As I argue in "Shadow Elite", this is a fundamental problem of our era. At its core is waning loyalty to institutions. Flexians use the organizations with which they are affiliated -- governmental, NGO, corporate, or think tank -- but their chief allegiance is to themselves and their associates. This lack of loyalty infuses the modus operandi of the players who brought on the financial crisis in America -- and the world. From those who ruined Enron to those who wrought more recent Wall Street wreckage, the disdain for shareholders and ordinary people is almost palpable. Inside information and power is largely confined to a very few actors who trust each other. Because the players retain a stranglehold on information, they can brand it for everyone else's consumption. Their maneuverings are largely beyond the reach of traditional monitors. Gone are the messy disagreements and competing interests of the democratic process. You can hardly get more efficient, for example, than having two former Goldman Sachs executives like Treasury Secretary Henry Paulson and assistant Neel Kashkari hand out $700 billion in taxpayer money to errant financial firms, including a hefty chunk to Goldman Sachs.

Crucial to flexians' ability to get away with shenanigans is their slippery presentation of their own track records and the media's focus on the dazzle of the moment. Take Robert Rubin, a former co-chairman of Goldman Sachs. In the current "Newsweek", Rubin counsels the public on economic recovery.

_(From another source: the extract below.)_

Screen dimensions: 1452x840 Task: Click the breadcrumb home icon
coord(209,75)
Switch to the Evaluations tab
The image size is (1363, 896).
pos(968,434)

His featured article "Getting the Economy Back on Track" lists him as a former secretary of the Treasury, co-chairman of the Council on Foreign Relations, and a fellow of the Harvard Corporation. But as Arianna pointed out in her blog yesterday, this tag line omits so much that is essential to sorting out whether we can trust him. To name just a few relevant facts: As Treasury Secretary under Clinton, Rubin bears responsibility for repealing regulatory laws that allowed Citigroup to become "too big to fail" and invest heavily in the derivatives market. Rubin did both of these things over the next decade as Citigroup's director, earning $126 million in his time there and departing with $33 million in stocks. Rubin was named to Obama's Economic Transition Team and has continued serving as an unofficial advisor to the White House. President Obama named Rubin's proteges, Timothy Geithner and Larry Summers, to the top two economic positions in the administration. (Many members of Obama's economic team have done stints at Citigroup or Goldman Sachs.)

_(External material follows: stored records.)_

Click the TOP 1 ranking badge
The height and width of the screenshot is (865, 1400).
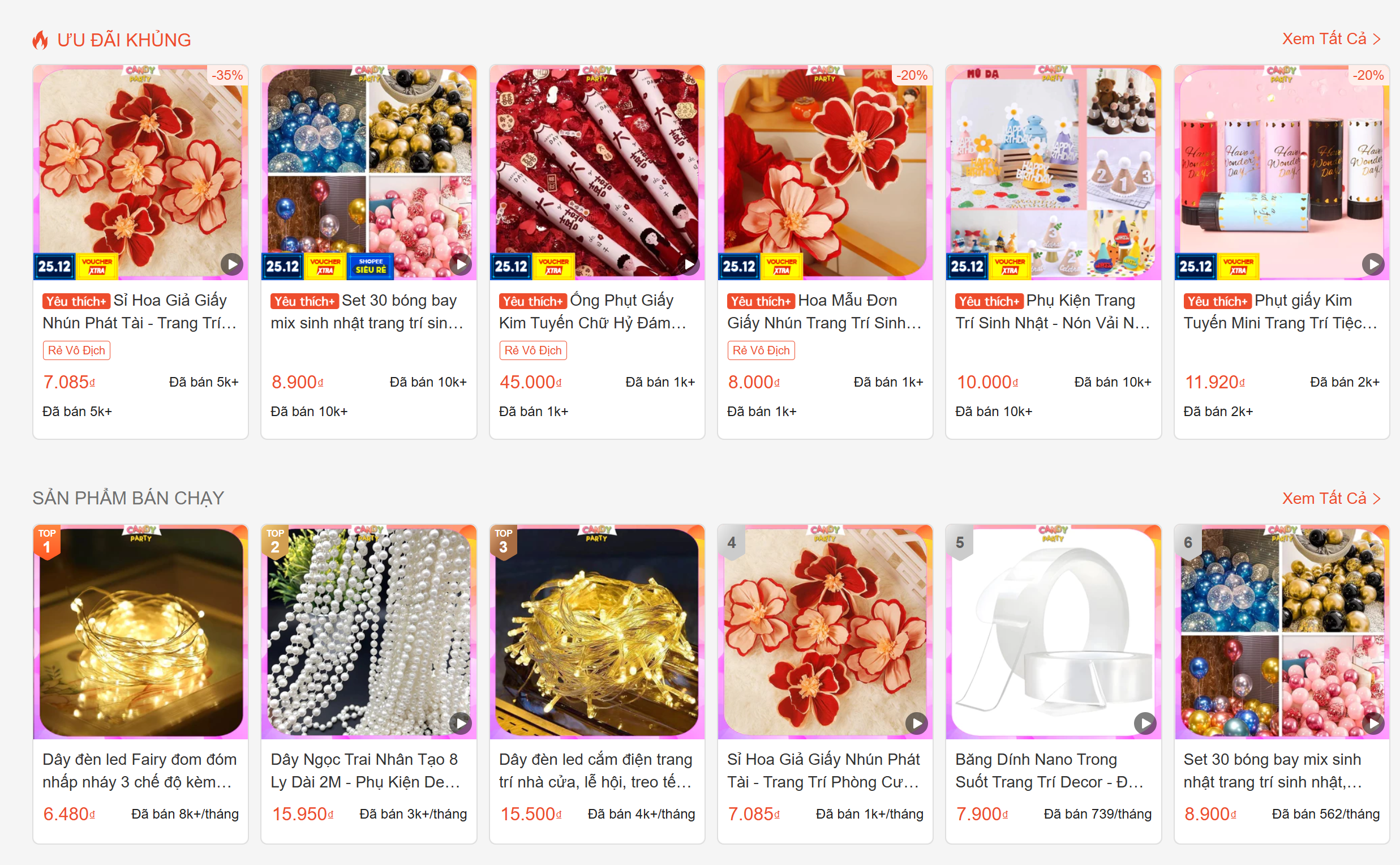pos(47,542)
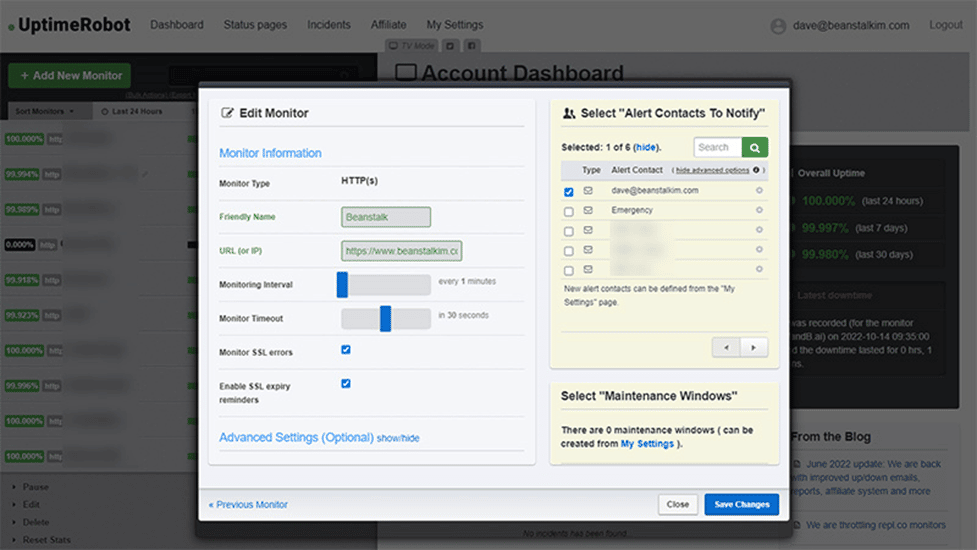977x550 pixels.
Task: Click the circle options icon for dave@beanstalkim.com
Action: click(759, 190)
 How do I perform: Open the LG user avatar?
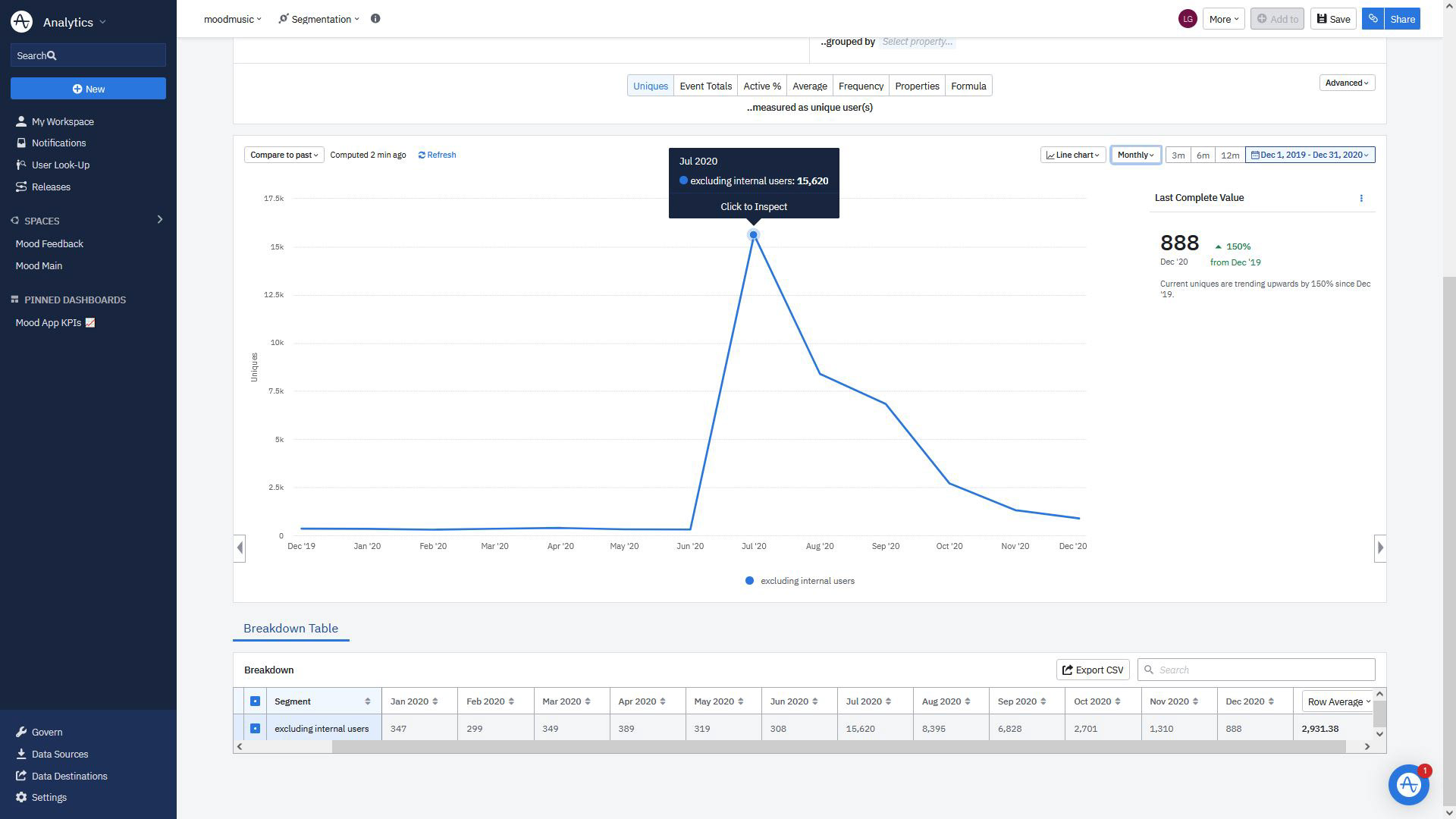pyautogui.click(x=1188, y=19)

The rearranging of governing and global authority has rendered the track records of many players less visible and eased the way for these players to represent themselves as acting on behalf of the public while in fact promoting their own agendas. Many an arms trader and transnational organized crime figure has made compelling self-presentations that convinced the public of their civic-mindedness. Many a financial guru endowed with boundless legitimacy has done exactly the same.

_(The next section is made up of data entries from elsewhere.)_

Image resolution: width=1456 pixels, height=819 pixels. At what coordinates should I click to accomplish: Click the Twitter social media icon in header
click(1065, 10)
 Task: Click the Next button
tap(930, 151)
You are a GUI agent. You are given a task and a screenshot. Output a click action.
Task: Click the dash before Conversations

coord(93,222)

Truthiness enables today's influencers -- at the pinnacle flexians -- to exercise power with new consequences. Flexians thrive on ambiguous identities, appearances, loyalties, and borders of practically all kinds. They thrive in an environment of improvised reality, in which the facade counts for a great deal and fiction can virtually become reality if enough people believe it; in which appearances, self-presentations, and professed motivation are accepted pretty much at face value; in which a "company man" loyal to his institution is in vogue only if the man owns his own company; in which reinvention of self is common, even admired, and where track records often do not track. As Harry Lewis, a former Harvard Dean, stated Rubin "remains on the Harvard board, in spite of the financial meltdowns at both Citigroup and Harvard and his poor oversight of the problematic president [Larry Summers] he persuaded Harvard to hire."

The erosion of the public sphere and spirit is potentially much more damaging to the public and national interest than the mere abuse of taxpayer dollars. And nothing less than the ability of citizens to understand and act in their own interest -- the survival of our democracy -- is at stake.